Ⅳ;()()した野獣(のけもの)刃乱(はみだ)した除者(のけもの)

  -Lupi and Caeli-


――――――――――fin.



   ◆






「――“神の終焉”(テロセル)、位階は“熾天使”(セラフィム)


 端的にそれだけを告げた熾天使は、十二枚の翼をはためかせて宙に浮かび上がると、均整の取れた筋肉を纏う右腕を差し伸べ、その長く美しい人差し指でノヱルを指した。


「レヲンッ!」


 察し、叫んでももう遅い。

 穿たれたかのようにノヱルの胸元に赤い光が収束しては空間を燃やして極彩色の渦を生んだ。

 それは急速に人一人分を飲み込める大きさに拡がると、ノヱルの身体を包み込み、そして飲み込んだ。


 天も。
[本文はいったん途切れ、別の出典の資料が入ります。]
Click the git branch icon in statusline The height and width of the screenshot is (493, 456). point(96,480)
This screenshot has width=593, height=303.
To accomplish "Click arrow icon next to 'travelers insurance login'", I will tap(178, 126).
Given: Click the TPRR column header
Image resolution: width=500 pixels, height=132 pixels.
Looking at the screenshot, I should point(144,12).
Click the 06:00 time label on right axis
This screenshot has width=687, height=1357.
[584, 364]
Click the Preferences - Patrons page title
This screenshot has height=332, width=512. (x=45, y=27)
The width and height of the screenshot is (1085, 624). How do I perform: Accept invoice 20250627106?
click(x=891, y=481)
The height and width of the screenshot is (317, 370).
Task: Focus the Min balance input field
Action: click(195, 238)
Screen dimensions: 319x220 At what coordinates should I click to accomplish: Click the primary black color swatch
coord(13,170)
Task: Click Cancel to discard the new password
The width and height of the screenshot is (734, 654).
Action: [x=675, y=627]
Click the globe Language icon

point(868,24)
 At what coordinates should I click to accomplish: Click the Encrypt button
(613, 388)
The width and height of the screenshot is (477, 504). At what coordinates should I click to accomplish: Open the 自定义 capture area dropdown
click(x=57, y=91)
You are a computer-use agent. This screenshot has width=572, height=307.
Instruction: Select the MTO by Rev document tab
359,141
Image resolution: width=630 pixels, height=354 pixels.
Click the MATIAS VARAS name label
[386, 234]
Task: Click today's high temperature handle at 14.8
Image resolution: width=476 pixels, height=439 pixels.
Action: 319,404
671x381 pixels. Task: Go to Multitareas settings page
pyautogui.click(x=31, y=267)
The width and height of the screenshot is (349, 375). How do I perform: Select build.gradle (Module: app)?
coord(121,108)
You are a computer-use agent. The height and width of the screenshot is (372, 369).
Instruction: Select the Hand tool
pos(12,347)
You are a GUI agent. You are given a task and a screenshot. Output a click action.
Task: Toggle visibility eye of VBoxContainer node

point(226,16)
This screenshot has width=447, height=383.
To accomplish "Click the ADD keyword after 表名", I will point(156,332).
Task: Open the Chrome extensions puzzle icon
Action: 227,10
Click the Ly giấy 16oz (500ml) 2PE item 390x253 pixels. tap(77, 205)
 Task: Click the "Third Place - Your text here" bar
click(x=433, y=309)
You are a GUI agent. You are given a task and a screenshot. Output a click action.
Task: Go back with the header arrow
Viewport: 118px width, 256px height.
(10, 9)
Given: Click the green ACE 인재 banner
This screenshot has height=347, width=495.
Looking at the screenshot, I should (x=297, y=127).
そしてレヲンも。

 ノヱルと同様に、それぞれ別個で開いた“神の門”(バビリム)に飲み込まれ、その場からいなくなった。


 消すべき対象のいなくなった神の終焉(テロセル)は鐘楼塔を見上げたが、何を考えたのかぷい、と顔を背けると、自らを中心とした一際大きな“神の門”(バビリム)を開く。


「……つまらん」


 呟き捨てた言葉は灼けた大気の中で蒸発する。

 そして門が閉じた後、天使はそこにはいなかった。


 漸くの思いで担いだ山犬とともにエディが戻って来たそこには。

 ノヱルも天牛もレヲンも、誰もいなくなってしまっていた。


「……ノヱルさん? 天さん! シ――レヲン!」

「エディきゅん……大丈夫、死んでない。連れて行かれただけ……」


 呻くように肩で吐息交じりの声を零す山犬。


「連れてって……何処に!?」

「流石の山犬ちゃんでもそこまでは判らないよ……でも、生きてる。そんな感じがする」


 山犬の直感に根拠は無い。

 しかし神殺しの一基がそう言うのだ、エディはそれを信じきれないでいながらも、しかしとはいえ疑うことすら出来ず、とにかく地下水路の入口へと来た道を山犬と戻る。


 夜が深まっていくごとに、天獣の鳴りは潜まっていく。

 そして地下水路で調査団や沈む人族(フィーディアン)の戦士たちと合流を果たしたエディと山犬――山犬はか弱い声で「ごめん」と告げ、気絶するように眠りに就いた。